* **Prompt**
Locate all lines in the data below that hold "pixels" and show them.

━━━ Study material

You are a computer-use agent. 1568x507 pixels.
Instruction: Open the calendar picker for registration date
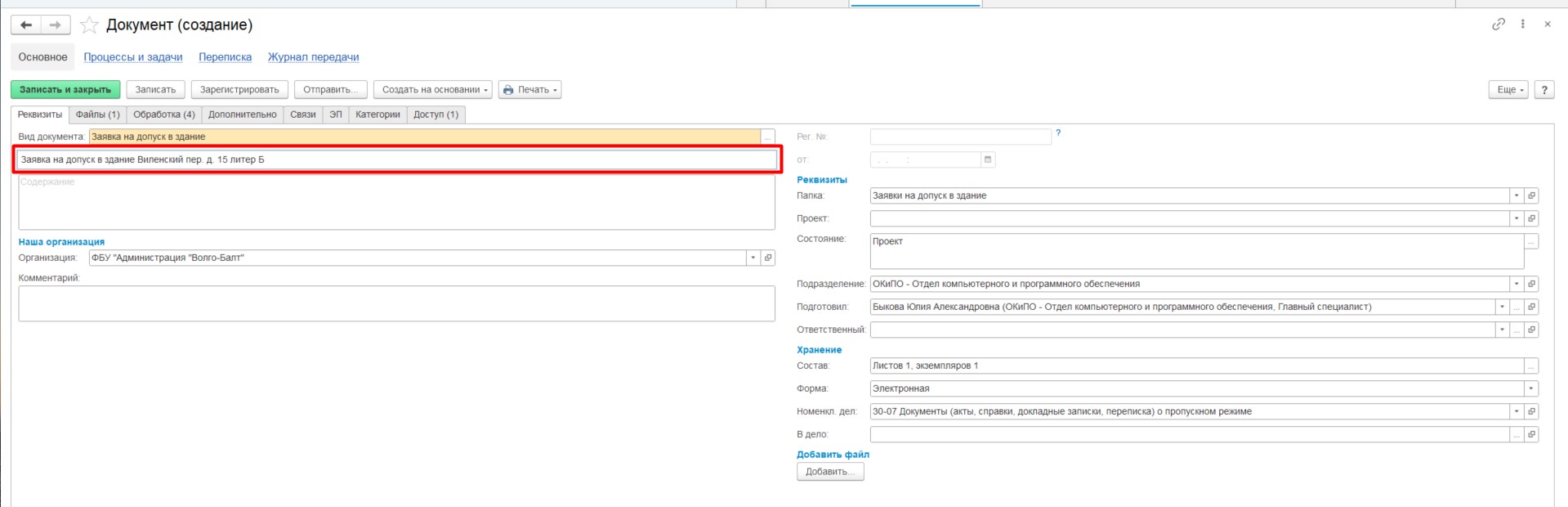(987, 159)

━━━━━━
━━━ Study material

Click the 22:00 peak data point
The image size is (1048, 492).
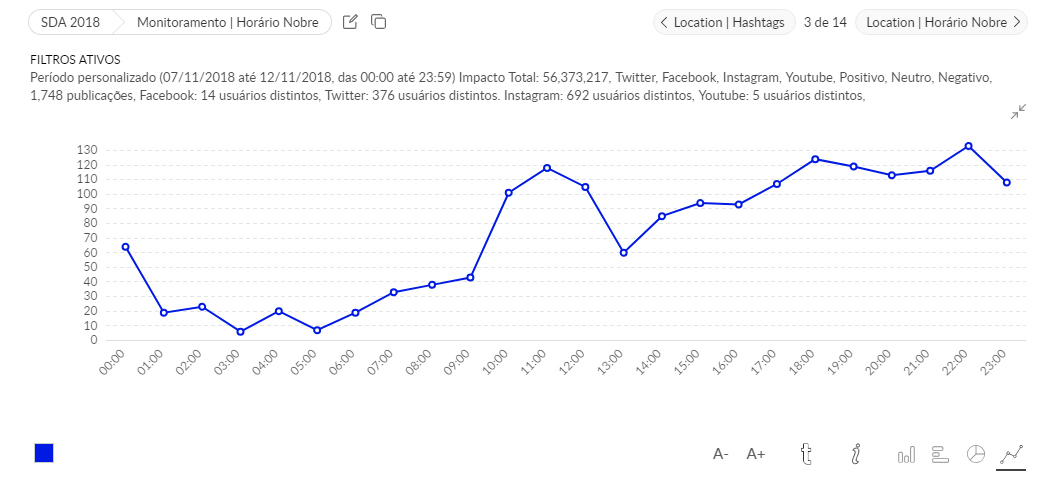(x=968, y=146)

━━━━━━
━━━ Study material

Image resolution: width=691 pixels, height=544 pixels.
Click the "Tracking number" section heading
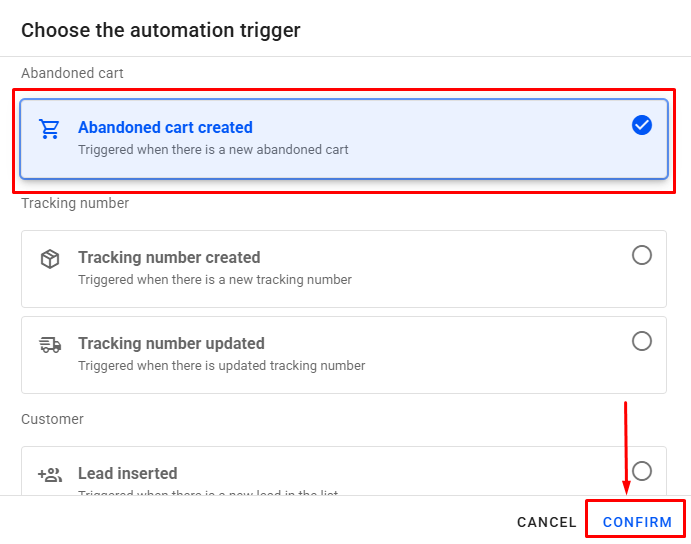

━━━━━━

* **The answer**
You are a computer-use agent. 1568x507 pixels.
Image resolution: width=691 pixels, height=544 pixels.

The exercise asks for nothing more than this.